# What needs to be done
Repeat the following lines word for word, leaving out the pictures.

# Data rows
• • • • •
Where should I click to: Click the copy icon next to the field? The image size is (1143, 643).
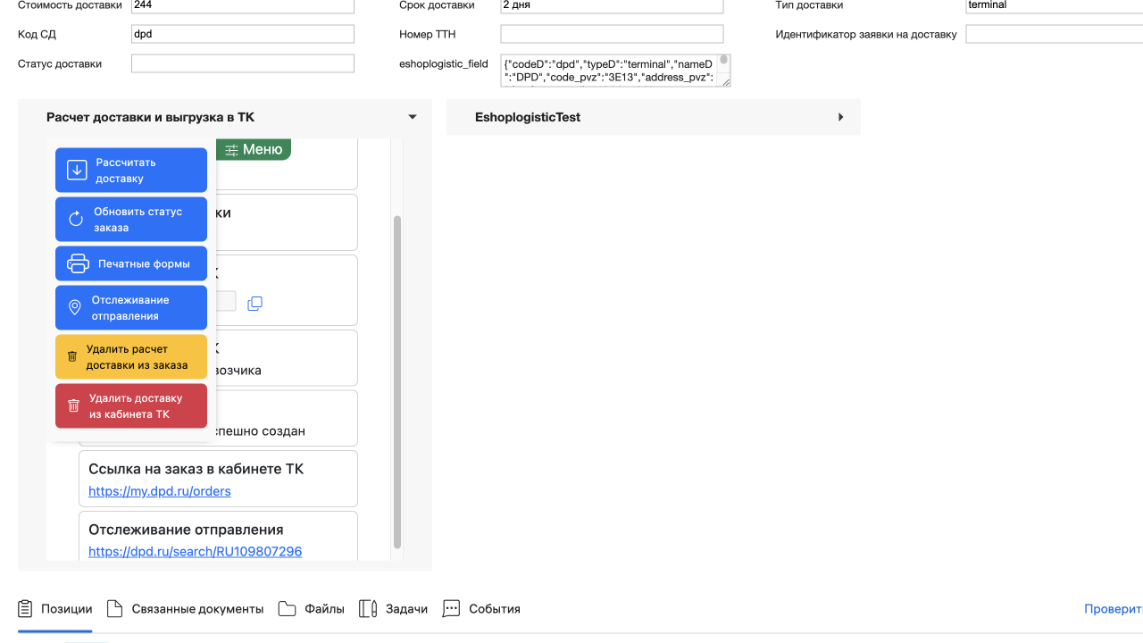coord(254,304)
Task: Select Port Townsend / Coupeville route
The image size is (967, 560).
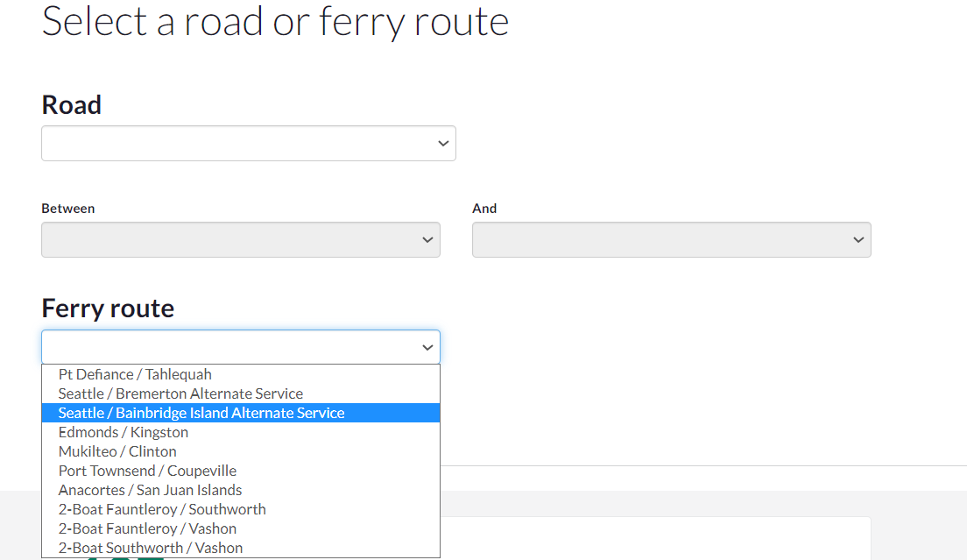Action: 147,471
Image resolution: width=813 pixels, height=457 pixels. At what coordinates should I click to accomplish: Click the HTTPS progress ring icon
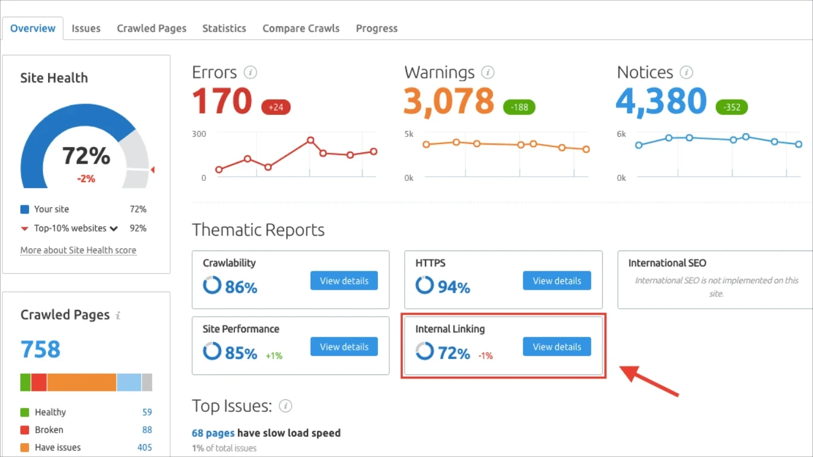pyautogui.click(x=424, y=286)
• • • • •
# Solution below
Where should I click to: Click the copy icon next to the field? The image size is (1143, 643).
coord(254,304)
Task: Select Port Townsend / Coupeville route
The image size is (967, 560).
Action: 147,471
Image resolution: width=813 pixels, height=457 pixels. At what coordinates should I click to accomplish: Click the HTTPS progress ring icon
pyautogui.click(x=424, y=286)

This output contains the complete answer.